■ **Exercise**
Sort through the data and copy the lines holding the word "yellow".
□ □ □
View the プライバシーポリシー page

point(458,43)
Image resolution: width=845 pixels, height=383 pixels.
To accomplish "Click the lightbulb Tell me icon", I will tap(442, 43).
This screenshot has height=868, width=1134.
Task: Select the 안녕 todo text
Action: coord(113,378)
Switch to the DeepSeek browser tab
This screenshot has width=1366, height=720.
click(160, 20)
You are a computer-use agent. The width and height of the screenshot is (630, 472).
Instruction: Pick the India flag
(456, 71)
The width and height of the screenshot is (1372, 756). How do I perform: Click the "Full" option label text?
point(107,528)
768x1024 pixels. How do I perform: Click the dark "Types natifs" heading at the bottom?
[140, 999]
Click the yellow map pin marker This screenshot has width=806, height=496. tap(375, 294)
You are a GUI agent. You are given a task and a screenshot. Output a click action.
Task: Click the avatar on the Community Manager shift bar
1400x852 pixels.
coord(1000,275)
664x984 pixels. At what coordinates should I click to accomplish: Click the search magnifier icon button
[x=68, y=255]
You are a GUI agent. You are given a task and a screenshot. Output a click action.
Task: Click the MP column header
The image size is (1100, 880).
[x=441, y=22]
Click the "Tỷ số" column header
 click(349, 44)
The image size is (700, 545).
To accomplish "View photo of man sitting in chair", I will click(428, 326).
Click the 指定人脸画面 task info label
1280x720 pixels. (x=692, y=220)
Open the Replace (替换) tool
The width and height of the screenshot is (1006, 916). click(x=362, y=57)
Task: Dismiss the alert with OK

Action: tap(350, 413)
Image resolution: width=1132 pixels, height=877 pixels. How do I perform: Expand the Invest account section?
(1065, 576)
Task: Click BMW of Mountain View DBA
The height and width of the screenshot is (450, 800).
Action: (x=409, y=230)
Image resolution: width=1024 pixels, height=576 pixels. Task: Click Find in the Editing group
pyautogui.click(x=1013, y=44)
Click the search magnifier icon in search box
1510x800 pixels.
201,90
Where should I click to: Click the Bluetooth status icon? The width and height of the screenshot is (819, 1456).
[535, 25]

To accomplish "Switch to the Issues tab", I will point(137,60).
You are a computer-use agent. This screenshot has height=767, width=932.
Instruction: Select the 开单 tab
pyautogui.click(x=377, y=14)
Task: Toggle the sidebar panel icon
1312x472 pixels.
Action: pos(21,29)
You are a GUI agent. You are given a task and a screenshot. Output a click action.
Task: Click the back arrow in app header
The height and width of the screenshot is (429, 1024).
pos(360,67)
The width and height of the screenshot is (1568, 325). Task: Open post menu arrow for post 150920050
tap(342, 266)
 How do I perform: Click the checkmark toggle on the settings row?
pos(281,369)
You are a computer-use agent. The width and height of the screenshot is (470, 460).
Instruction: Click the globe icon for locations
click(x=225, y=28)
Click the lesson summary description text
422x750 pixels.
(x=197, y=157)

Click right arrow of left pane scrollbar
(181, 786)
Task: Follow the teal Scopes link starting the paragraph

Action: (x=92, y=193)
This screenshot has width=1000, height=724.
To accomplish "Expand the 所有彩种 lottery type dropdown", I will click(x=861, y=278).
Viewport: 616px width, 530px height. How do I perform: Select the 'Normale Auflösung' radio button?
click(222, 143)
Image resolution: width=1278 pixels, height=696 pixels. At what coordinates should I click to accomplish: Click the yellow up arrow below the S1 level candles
□ □ □
■ **Answer area**
Click the yellow map pin marker This screenshot has width=806, height=496. tap(375, 294)
Image resolution: width=1278 pixels, height=696 pixels. At what coordinates should I click to accomplish: Click the yellow up arrow below the S1 level candles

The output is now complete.